Measurement and Analysis of lubricant oil consumption in a single cylinder hydrogen IC engine

Understanding, predicting, and reducing lubricant oil consumption (LOC) in IC engines has been the focus of this lab for decades. Lubricant oil consumed in internal combustion engines is a significant contributor to harmful gas and particulate emissions directly threatening the environment and human health. This work focuses on the development and analysis of a direct LOC measurement method of a hydrogen combustion single cylinder test engine. This method utilizes an FTIR device to measure carbon dioxide in the exhaust gas. Since hydrogen is not a carbon-based fuel, its combustion reaction does not yield carbon dioxide. The only source of carbon in the system is the lubricating oil.
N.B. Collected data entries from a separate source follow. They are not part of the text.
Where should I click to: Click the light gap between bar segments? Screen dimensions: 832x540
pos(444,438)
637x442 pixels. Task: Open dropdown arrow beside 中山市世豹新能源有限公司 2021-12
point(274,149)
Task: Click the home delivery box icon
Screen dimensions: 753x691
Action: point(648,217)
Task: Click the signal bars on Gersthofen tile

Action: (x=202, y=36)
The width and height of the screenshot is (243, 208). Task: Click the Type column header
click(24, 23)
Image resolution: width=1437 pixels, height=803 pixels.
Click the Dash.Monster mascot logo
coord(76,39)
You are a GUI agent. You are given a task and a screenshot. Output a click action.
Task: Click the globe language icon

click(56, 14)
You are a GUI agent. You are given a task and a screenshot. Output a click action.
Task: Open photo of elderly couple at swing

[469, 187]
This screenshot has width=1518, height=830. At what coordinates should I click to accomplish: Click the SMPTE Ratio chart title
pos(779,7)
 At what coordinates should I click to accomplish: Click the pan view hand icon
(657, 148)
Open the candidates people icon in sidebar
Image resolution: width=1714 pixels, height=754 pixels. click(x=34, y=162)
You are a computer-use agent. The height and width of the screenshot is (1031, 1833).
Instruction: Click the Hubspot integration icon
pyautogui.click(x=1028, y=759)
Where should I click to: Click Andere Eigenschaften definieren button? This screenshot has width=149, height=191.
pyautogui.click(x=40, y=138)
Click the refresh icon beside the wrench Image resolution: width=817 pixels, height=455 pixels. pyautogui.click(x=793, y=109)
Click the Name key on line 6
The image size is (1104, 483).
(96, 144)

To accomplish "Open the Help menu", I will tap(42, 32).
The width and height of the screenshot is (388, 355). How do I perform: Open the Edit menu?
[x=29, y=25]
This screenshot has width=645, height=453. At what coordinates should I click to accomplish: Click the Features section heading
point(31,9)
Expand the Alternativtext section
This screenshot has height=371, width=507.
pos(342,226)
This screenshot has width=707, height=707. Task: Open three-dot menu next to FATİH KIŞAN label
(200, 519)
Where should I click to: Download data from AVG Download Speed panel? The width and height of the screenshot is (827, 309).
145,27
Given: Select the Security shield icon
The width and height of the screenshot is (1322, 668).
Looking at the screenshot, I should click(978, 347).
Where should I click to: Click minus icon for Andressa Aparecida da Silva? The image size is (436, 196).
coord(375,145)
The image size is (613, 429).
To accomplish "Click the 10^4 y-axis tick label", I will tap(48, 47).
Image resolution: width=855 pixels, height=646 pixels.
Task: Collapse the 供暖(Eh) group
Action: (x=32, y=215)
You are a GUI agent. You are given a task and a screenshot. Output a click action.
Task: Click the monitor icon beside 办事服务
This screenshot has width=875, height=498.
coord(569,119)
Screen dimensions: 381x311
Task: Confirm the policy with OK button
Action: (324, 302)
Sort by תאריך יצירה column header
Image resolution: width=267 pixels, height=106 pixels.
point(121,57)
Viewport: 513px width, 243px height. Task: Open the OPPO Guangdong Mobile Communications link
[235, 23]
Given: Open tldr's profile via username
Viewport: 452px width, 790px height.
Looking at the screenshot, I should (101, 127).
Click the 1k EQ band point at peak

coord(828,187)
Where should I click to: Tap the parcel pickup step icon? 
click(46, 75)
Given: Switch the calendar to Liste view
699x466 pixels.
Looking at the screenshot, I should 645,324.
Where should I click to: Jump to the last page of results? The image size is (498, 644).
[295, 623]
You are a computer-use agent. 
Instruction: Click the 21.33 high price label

Using this understanding, the carbon dioxide concentration in the exhaust is converted to oil consumption. This measurement method was used to study the effect of liner surface roughness, oil control ring design, and piston clearance on oil consumption. The liner finish was found to have large impact on LOC, particularly for the ring pack with Three-Piece oil control ring (TPOCR). Very rough liner drastically increases LOC with a TPOCR. One implication is that liner finish may need to be changed when adapting HD diesel engines to natural gas or hydrogen by using a TPOCR. For a Twin-Land Oil Control Ring based ring pack, slots/holes on the vertical wall of the ring was found to be effective in controlling LOC when the liner roughness is high. The main contribution of this work is developing a reliable and accurate method for measuring LOC in a hydrogen combustion engine. The data collected from this system will contribute to the development of a digital twin model with the capability of predicting LOC in any engine.